→ DATA SHOWN:

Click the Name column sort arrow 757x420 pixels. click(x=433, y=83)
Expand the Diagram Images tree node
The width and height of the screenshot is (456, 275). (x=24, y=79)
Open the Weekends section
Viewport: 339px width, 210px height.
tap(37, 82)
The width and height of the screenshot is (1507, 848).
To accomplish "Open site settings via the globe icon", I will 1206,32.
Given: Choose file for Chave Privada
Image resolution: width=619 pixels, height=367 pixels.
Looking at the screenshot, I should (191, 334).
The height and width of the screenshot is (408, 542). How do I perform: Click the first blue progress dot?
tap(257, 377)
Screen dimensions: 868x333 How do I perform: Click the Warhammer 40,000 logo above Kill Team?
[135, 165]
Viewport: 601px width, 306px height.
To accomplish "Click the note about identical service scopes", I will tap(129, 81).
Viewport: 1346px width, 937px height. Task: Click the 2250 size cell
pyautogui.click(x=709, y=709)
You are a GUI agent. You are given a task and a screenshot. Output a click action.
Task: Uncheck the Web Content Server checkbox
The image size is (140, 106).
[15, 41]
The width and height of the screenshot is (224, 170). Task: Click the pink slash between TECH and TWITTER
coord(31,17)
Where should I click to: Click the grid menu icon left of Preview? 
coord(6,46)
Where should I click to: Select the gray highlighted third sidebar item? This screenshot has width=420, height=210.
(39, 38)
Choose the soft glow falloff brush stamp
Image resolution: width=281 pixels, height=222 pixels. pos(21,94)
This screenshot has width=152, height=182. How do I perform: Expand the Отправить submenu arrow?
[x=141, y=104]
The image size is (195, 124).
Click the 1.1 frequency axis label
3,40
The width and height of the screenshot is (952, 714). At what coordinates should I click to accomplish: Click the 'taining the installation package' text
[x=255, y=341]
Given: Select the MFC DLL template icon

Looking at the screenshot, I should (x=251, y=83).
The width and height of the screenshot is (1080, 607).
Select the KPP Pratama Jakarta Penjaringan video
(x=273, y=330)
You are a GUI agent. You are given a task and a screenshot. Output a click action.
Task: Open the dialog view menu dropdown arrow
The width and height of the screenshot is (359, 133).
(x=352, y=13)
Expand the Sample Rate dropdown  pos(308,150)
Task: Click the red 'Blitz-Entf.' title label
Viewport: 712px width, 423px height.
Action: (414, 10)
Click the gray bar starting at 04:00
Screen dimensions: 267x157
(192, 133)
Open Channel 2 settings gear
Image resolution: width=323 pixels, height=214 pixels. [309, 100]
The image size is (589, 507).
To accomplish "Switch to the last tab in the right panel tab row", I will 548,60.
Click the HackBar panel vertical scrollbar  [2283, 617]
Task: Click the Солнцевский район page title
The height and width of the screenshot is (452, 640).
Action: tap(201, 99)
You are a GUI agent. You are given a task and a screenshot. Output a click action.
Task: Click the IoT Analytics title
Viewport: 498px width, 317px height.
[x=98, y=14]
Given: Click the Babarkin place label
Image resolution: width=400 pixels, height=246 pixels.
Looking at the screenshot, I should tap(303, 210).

→ SET TASK: Copy out all of the material above word for word, changing nothing.

→ OUTPUT OF THE EXERCISE:
Click the Name column sort arrow 757x420 pixels. click(x=433, y=83)
Expand the Diagram Images tree node
The width and height of the screenshot is (456, 275). (x=24, y=79)
Open the Weekends section
Viewport: 339px width, 210px height.
tap(37, 82)
The width and height of the screenshot is (1507, 848).
To accomplish "Open site settings via the globe icon", I will 1206,32.
Given: Choose file for Chave Privada
Image resolution: width=619 pixels, height=367 pixels.
Looking at the screenshot, I should (191, 334).
The height and width of the screenshot is (408, 542). How do I perform: Click the first blue progress dot?
tap(257, 377)
Screen dimensions: 868x333 How do I perform: Click the Warhammer 40,000 logo above Kill Team?
[135, 165]
Viewport: 601px width, 306px height.
To accomplish "Click the note about identical service scopes", I will tap(129, 81).
Viewport: 1346px width, 937px height. Task: Click the 2250 size cell
pyautogui.click(x=709, y=709)
You are a GUI agent. You are given a task and a screenshot. Output a click action.
Task: Uncheck the Web Content Server checkbox
The image size is (140, 106).
[15, 41]
The width and height of the screenshot is (224, 170). Task: Click the pink slash between TECH and TWITTER
coord(31,17)
Where should I click to: Click the grid menu icon left of Preview? 
coord(6,46)
Where should I click to: Select the gray highlighted third sidebar item? This screenshot has width=420, height=210.
(39, 38)
Choose the soft glow falloff brush stamp
Image resolution: width=281 pixels, height=222 pixels. pos(21,94)
This screenshot has width=152, height=182. How do I perform: Expand the Отправить submenu arrow?
[x=141, y=104]
The image size is (195, 124).
Click the 1.1 frequency axis label
3,40
The width and height of the screenshot is (952, 714). At what coordinates should I click to accomplish: Click the 'taining the installation package' text
[x=255, y=341]
Given: Select the MFC DLL template icon

Looking at the screenshot, I should (x=251, y=83).
The width and height of the screenshot is (1080, 607).
Select the KPP Pratama Jakarta Penjaringan video
(x=273, y=330)
You are a GUI agent. You are given a task and a screenshot. Output a click action.
Task: Open the dialog view menu dropdown arrow
The width and height of the screenshot is (359, 133).
(x=352, y=13)
Expand the Sample Rate dropdown  pos(308,150)
Task: Click the red 'Blitz-Entf.' title label
Viewport: 712px width, 423px height.
Action: (414, 10)
Click the gray bar starting at 04:00
Screen dimensions: 267x157
(192, 133)
Open Channel 2 settings gear
Image resolution: width=323 pixels, height=214 pixels. [309, 100]
The image size is (589, 507).
To accomplish "Switch to the last tab in the right panel tab row", I will 548,60.
Click the HackBar panel vertical scrollbar  [2283, 617]
Task: Click the Солнцевский район page title
The height and width of the screenshot is (452, 640).
Action: tap(201, 99)
You are a GUI agent. You are given a task and a screenshot. Output a click action.
Task: Click the IoT Analytics title
Viewport: 498px width, 317px height.
[x=98, y=14]
Given: Click the Babarkin place label
Image resolution: width=400 pixels, height=246 pixels.
Looking at the screenshot, I should tap(303, 210).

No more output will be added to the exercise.